Set exercise: Rewrite the items from the start through the line containing "Action: [197, 161]", swapping every "bubble" for "balloon" and keeping everything else unchanged.

━━━━━ Provided data

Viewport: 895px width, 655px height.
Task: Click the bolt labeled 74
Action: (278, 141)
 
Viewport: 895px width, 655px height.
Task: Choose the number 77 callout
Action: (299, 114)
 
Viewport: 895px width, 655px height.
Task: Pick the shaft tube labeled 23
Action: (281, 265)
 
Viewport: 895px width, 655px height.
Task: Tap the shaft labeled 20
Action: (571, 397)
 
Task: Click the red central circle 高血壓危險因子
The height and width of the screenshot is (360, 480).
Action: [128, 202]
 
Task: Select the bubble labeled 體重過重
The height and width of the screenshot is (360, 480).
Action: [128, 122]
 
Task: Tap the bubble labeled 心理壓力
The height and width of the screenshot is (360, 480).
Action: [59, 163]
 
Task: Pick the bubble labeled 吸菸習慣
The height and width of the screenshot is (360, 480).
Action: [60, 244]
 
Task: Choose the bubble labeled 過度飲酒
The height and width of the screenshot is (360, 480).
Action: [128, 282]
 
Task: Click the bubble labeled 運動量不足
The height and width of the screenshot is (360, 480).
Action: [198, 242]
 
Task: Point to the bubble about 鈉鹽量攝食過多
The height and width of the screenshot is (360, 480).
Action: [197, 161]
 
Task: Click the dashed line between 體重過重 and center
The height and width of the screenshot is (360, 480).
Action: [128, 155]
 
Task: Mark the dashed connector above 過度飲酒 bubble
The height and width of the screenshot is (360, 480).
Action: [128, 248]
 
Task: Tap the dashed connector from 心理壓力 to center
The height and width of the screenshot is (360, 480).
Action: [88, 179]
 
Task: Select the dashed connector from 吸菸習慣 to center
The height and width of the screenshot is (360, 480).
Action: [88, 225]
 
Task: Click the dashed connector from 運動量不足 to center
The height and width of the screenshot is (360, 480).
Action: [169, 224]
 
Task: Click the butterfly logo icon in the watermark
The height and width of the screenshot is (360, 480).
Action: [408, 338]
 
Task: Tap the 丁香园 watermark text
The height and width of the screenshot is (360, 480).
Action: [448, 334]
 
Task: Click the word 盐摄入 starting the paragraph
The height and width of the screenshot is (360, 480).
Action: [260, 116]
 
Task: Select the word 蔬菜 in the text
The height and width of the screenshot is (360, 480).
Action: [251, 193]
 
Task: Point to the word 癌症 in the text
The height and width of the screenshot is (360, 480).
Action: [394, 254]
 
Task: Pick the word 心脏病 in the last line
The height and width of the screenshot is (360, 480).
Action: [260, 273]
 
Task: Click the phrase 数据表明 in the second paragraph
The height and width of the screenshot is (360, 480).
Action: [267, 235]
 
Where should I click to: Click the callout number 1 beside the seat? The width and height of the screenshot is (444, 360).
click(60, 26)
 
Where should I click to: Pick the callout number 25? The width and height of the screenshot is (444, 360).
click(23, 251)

━━━━━━━━━━

Task output:
Viewport: 895px width, 655px height.
Task: Click the bolt labeled 74
Action: (278, 141)
 
Viewport: 895px width, 655px height.
Task: Choose the number 77 callout
Action: (299, 114)
 
Viewport: 895px width, 655px height.
Task: Pick the shaft tube labeled 23
Action: (281, 265)
 
Viewport: 895px width, 655px height.
Task: Tap the shaft labeled 20
Action: (571, 397)
 
Task: Click the red central circle 高血壓危險因子
The height and width of the screenshot is (360, 480).
Action: [128, 202]
 
Task: Select the balloon labeled 體重過重
The height and width of the screenshot is (360, 480).
Action: [128, 122]
 
Task: Tap the balloon labeled 心理壓力
The height and width of the screenshot is (360, 480).
Action: [59, 163]
 
Task: Pick the balloon labeled 吸菸習慣
The height and width of the screenshot is (360, 480).
Action: [60, 244]
 
Task: Choose the balloon labeled 過度飲酒
The height and width of the screenshot is (360, 480).
Action: [128, 282]
 
Task: Click the balloon labeled 運動量不足
The height and width of the screenshot is (360, 480).
Action: [198, 242]
 
Task: Point to the balloon about 鈉鹽量攝食過多
The height and width of the screenshot is (360, 480).
Action: [197, 161]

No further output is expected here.